La primera impresión que nos quedó fue la desbordada multitud que se congregaba en cada evento, con el culmen de cuatro millones de personas en la misa final. Multitudes pacíficas, delirantes de alegría y fe.
Luego, por supuesto, la figura central del papa Francisco. Humilde, cercano, sonriente, incansable. Nada de discursos teológicos nítidamente hilvanados. Fueron ideas fuertes, atrevidas, provocadoras que lanzaba sobre todo a los jóvenes para animarlos a ser apóstoles audaces de Jesús.
Sus mensajes fueron una sacudida casi eléctrica para despertar a una iglesia adormecida, burocrática, encerrada. Las palabras de orden eran tajantes: salgan, vayan afuera, a la periferia; busquen a los marginados, a los pobres; miren, toquen, abracen a la gente con cariño maternal.

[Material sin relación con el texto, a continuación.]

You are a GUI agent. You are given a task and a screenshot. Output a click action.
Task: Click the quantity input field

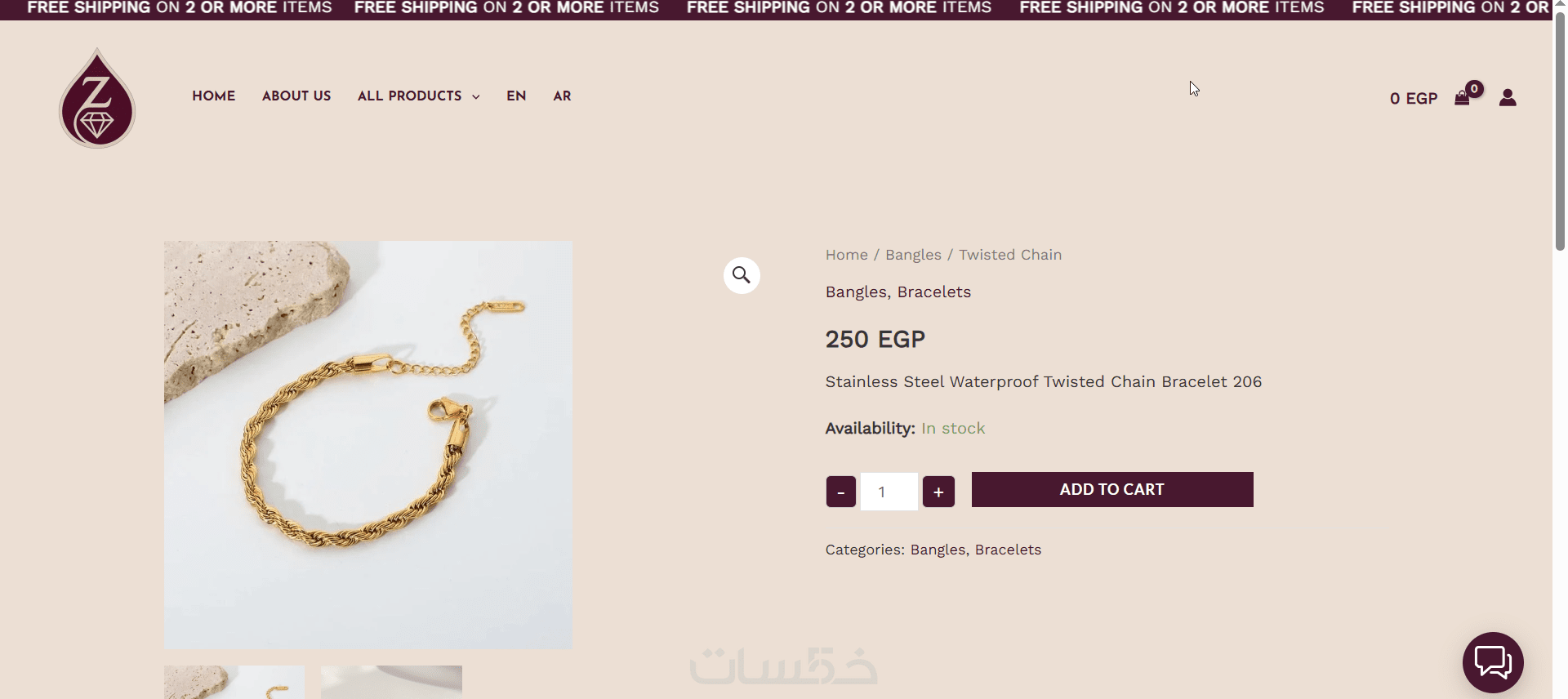pyautogui.click(x=889, y=492)
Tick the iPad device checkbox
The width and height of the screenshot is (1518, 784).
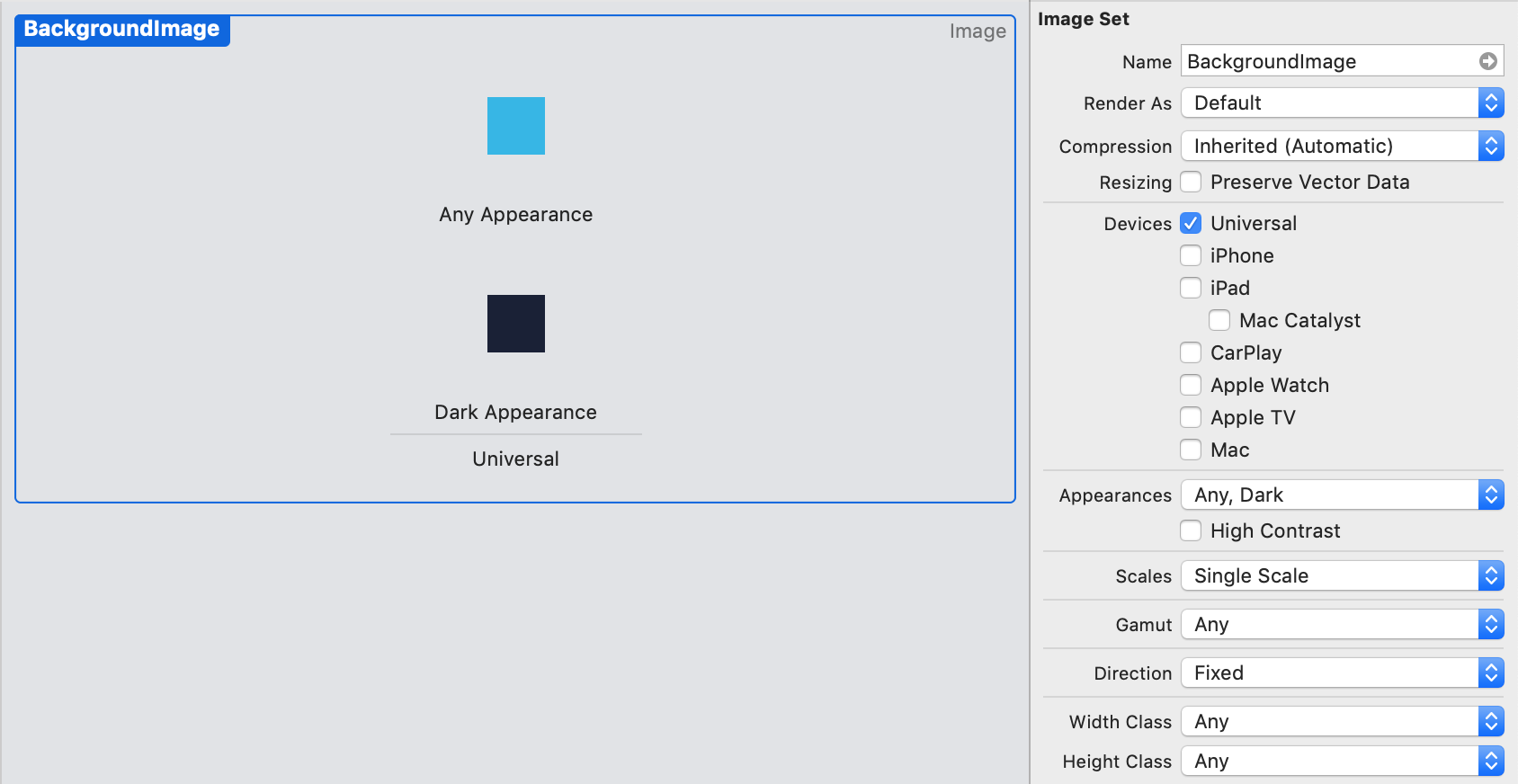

No domesticar a los laicos; no encerrar a los jóvenes; dejar los aires de clericalismo y de prepotencia. Toda una revolución pastoral.
Por supuesto que la tajada del león le correspondió a los jóvenes. “Quiero que armen lío”. “Un joven que no proteste, no me gusta”, dirá a un entrevistador de TV brasileño. Todas las jornadas fueron un ejercicio de cariño exigente. El papa los quiere protagonistas.
Los gestos del papa Francisco eran tan elocuentes o más que sus discursos. El presentarse desprotegido, en vehículo económico, con su apariencia indefensa. ¿Qué diría usted, - le dice al mencionado periodista- de una mamá que va a visitar a su hijo encerrada en una cabina de cristal?
Nos va a costar asimilar esta revolución que ha impulsado el papa con firmeza incuestionable.